Aunque, en realidad, son muchos los factores de la personalidad relacionados con el rendimiento, hoy día se
está prestando mucha atención a la motivación académica y sus elementos constituyentes (Paris, Olson y Stevenson,
1983; Weiner, 1986; McClelland, 1987; Stipek, 1988). No obstante, a pesar de que son también muchos los constructos
relacionados (locus control, valor dado a las metas, expectativas de éxito, percepción de competencias, atribuciones,
ansiedad, etc.), han terminado por integrarse en modelos o teorías sobre la motivación que intentan explicar sus
interrelaciones.
Weiner (1986a), señala que, entre otros aspectos, toda teoría de la motivación debe contemplar los siguientes:
* Estar basada sobre otros conceptos más allá del de homeostasis.
* Abarcar bastante más que el hedonismo.
* Incluir todos los procesos cognitivos.
* Tener en cuenta la experiencia consciente.
* Interesarse por el self.
* Integrar un amplio abanico de emociones.
* Construirse sobre el apoyo de relaciones empíricas.
* Explicar las relaciones causales entre cognición, afectividad y comportamiento.

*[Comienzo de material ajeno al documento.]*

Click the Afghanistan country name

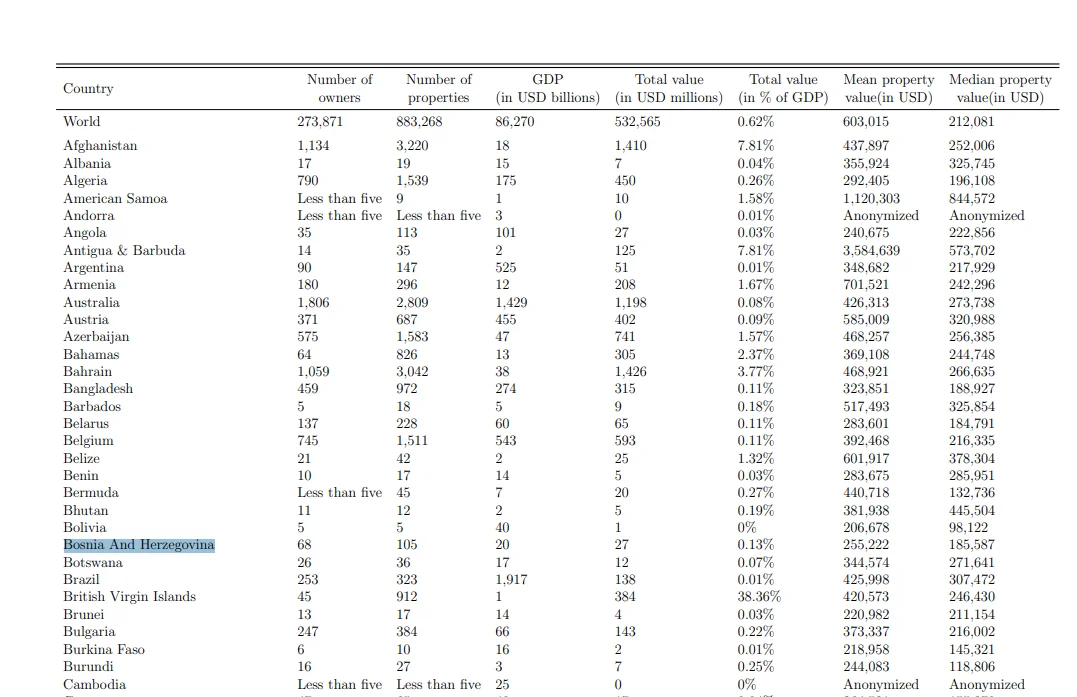pyautogui.click(x=100, y=146)
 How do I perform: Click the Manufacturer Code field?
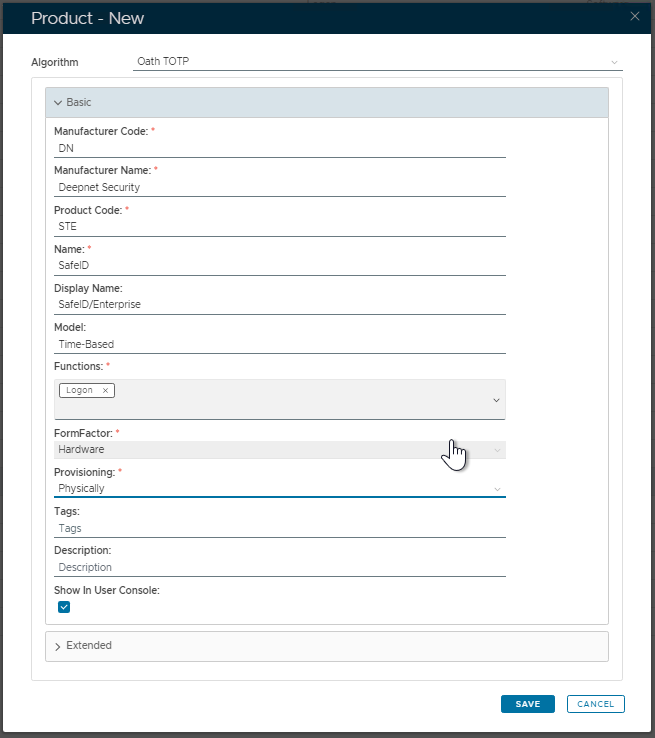(280, 148)
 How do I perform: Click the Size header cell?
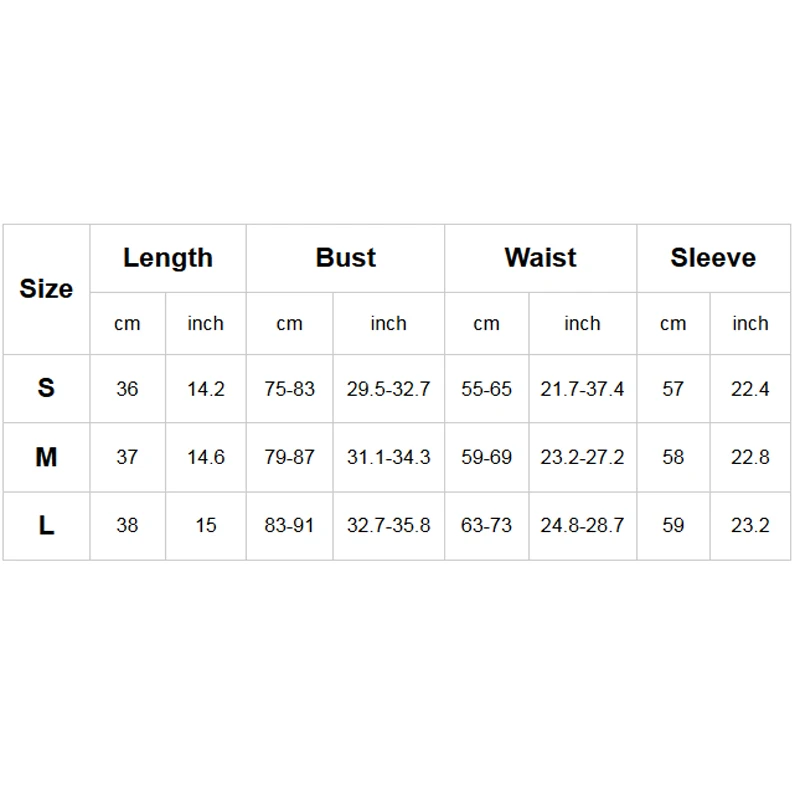pyautogui.click(x=46, y=289)
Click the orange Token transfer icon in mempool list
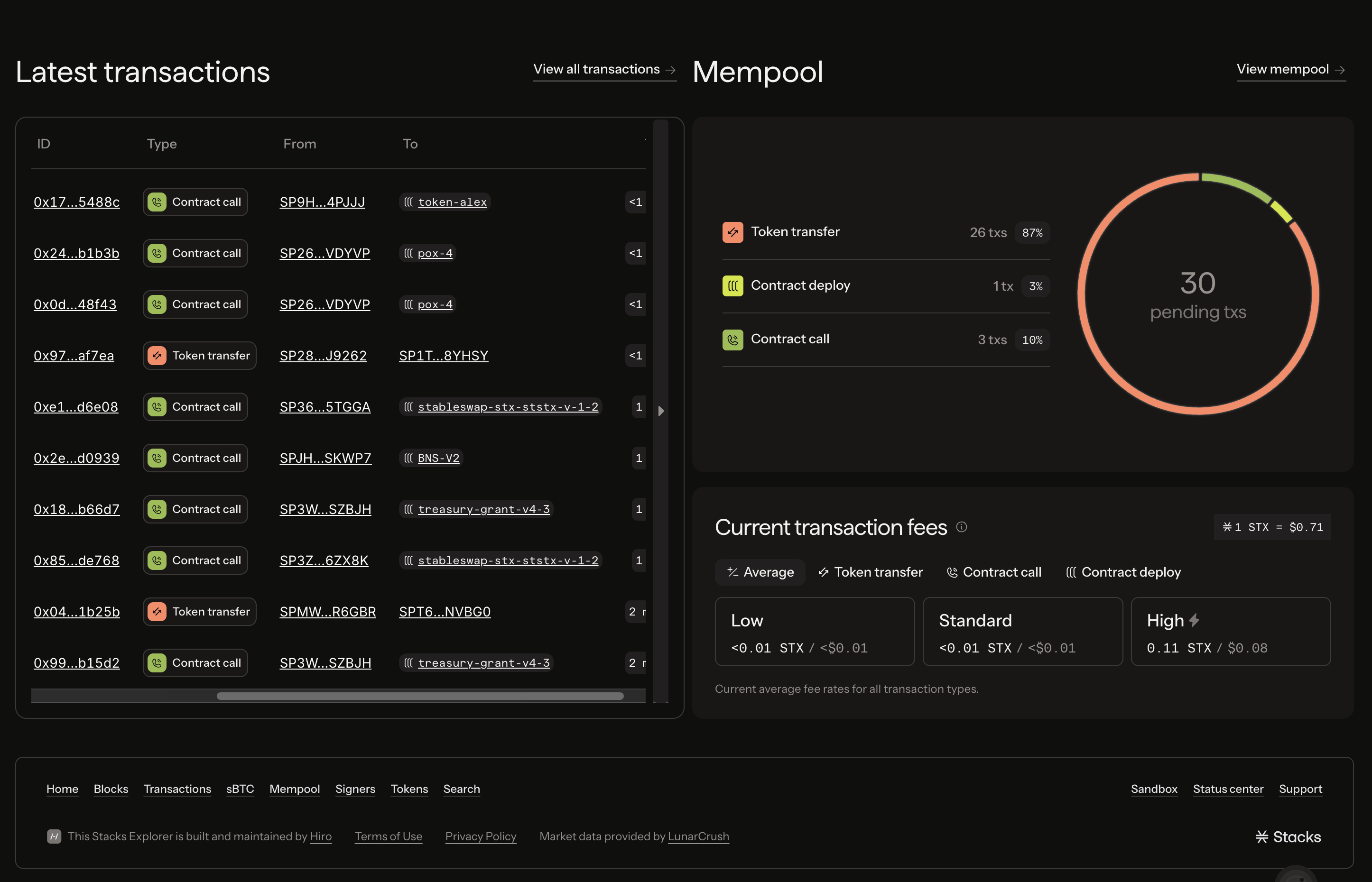Image resolution: width=1372 pixels, height=882 pixels. coord(732,232)
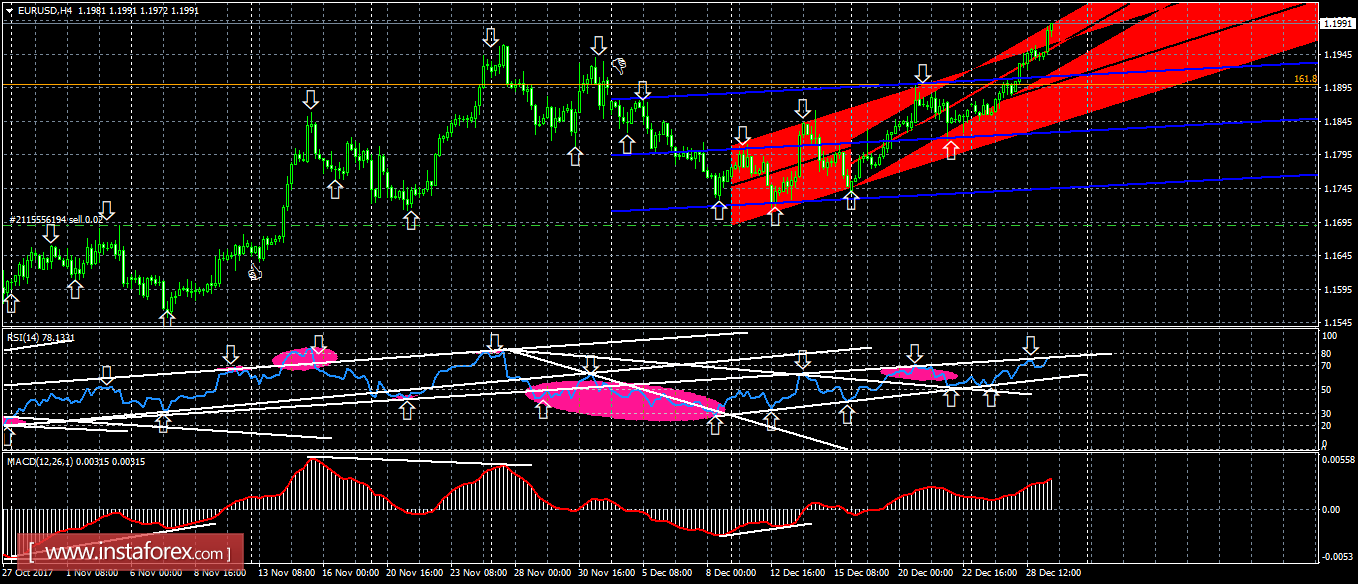Viewport: 1358px width, 584px height.
Task: Click the up arrow at the far-left bottom of price chart
Action: point(12,302)
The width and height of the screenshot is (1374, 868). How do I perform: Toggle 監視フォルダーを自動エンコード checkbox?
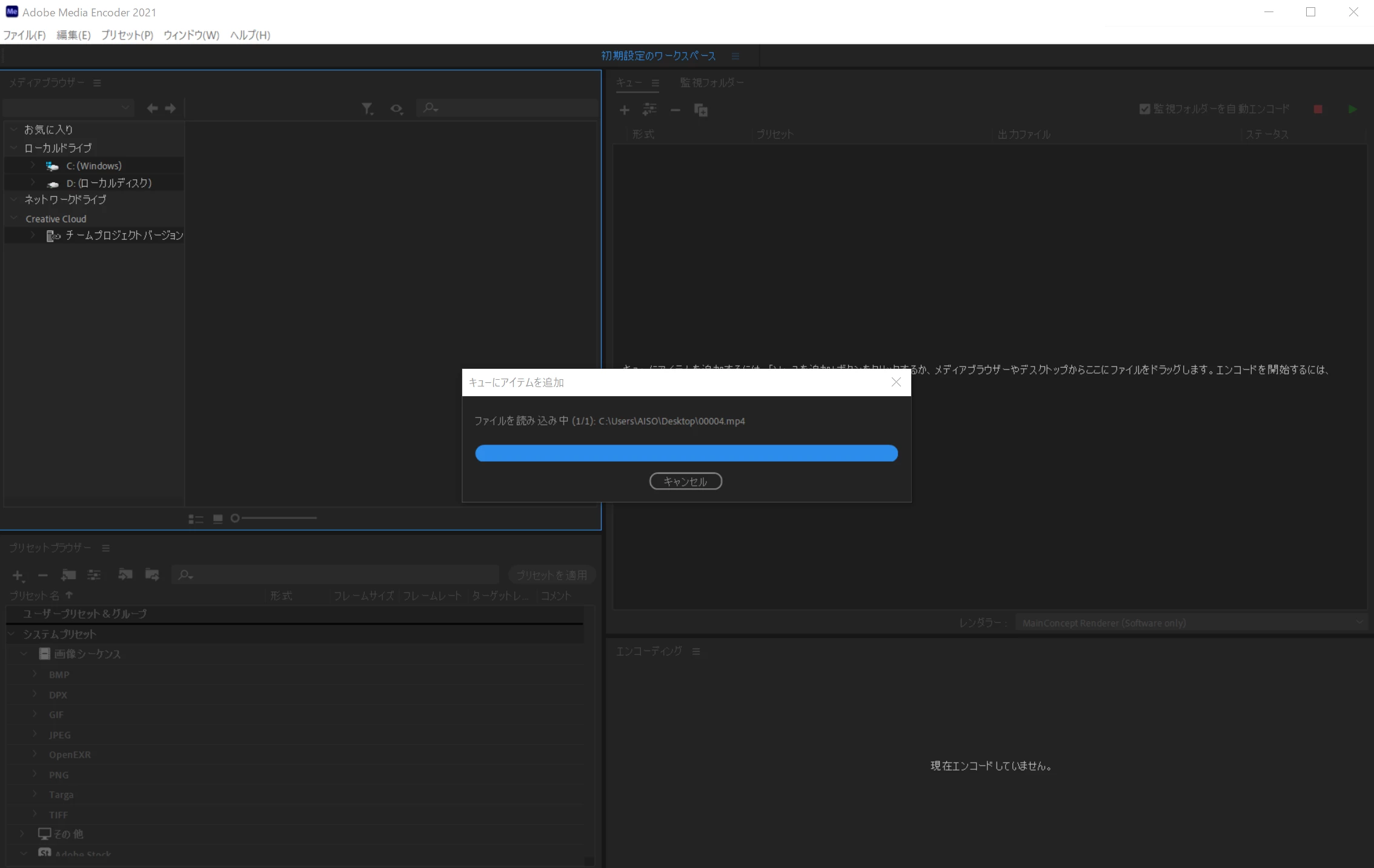1144,109
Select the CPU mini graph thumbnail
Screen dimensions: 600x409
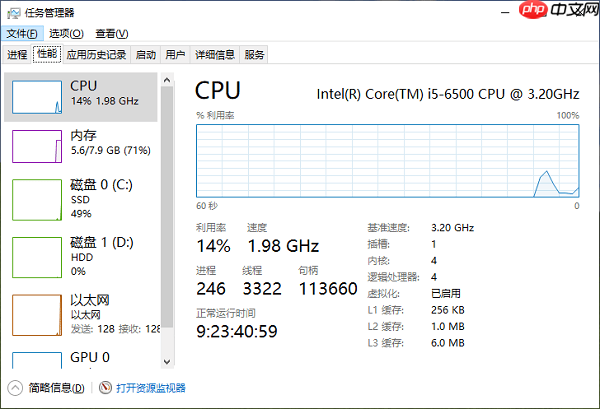(37, 96)
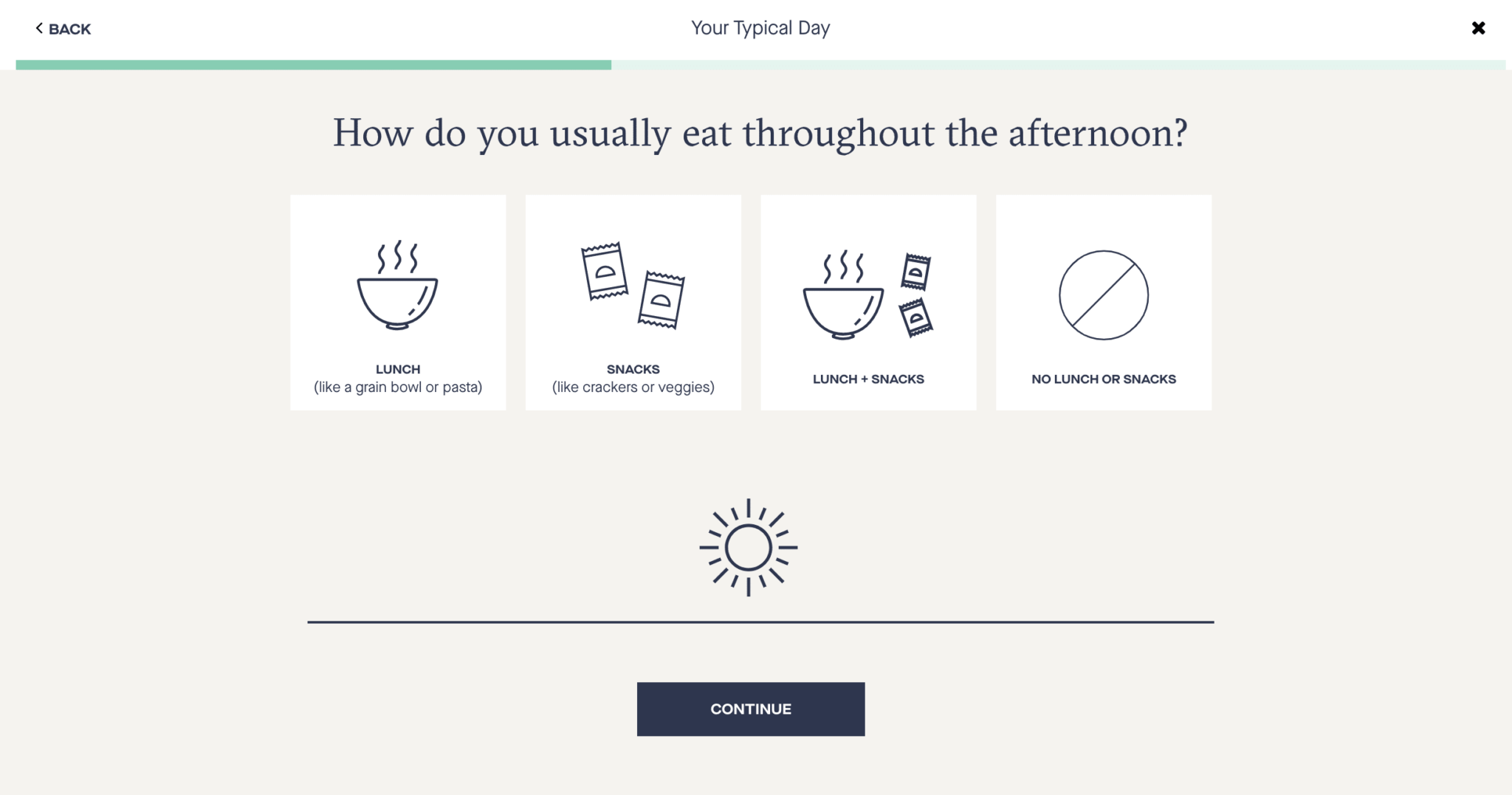Select the Snacks option card
The height and width of the screenshot is (795, 1512).
(x=633, y=303)
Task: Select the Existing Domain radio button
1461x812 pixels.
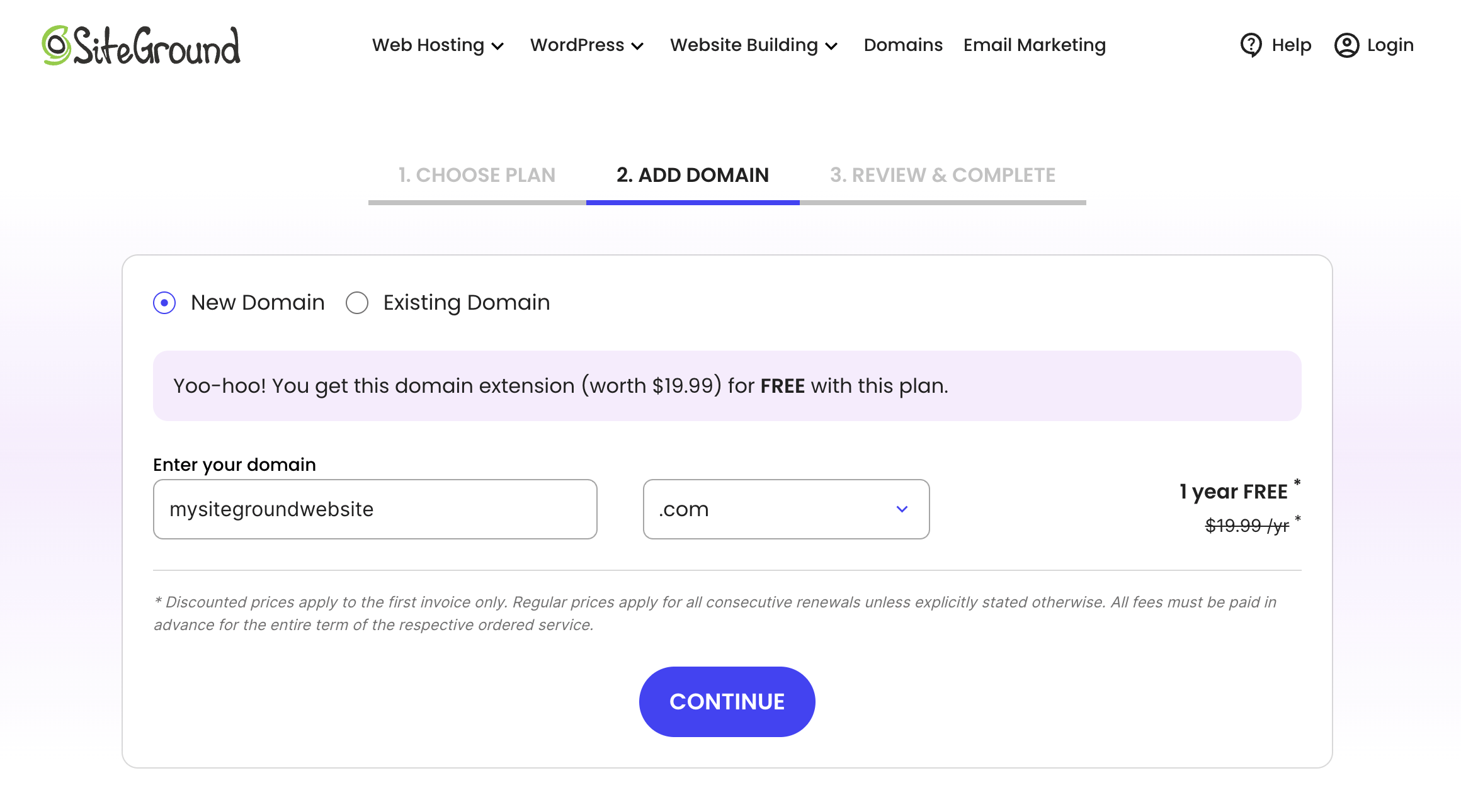Action: click(x=357, y=303)
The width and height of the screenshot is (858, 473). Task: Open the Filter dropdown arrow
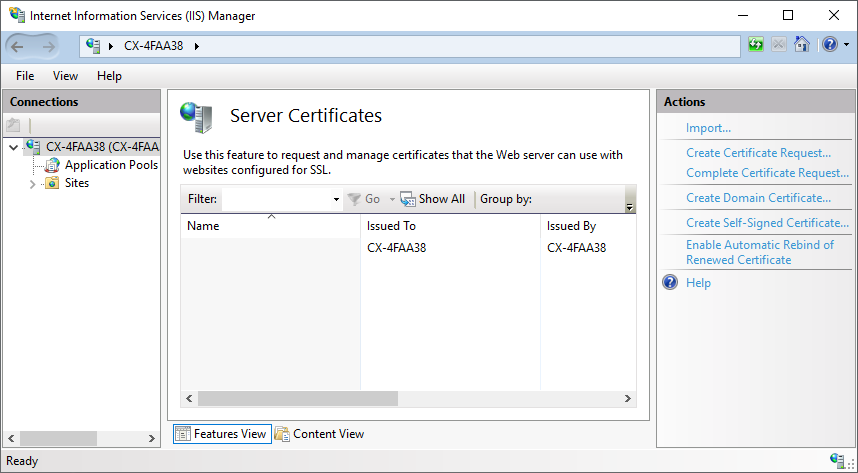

Precisamente, la inclusión del self y el establecimiento de interrelaciones entre la cognición, la afectividad y el
comportamiento, son los rasgos más característicos que diferencian las modernas teorías sobre la motivación respecto a
las anteriores. Weiner (1990), en este sentido, manifiesta que el hecho más significativo de la moderna psicología ha
sido la conceptualización del fenómeno motivacional en términos cognitivos y la inclusión del sí mismo.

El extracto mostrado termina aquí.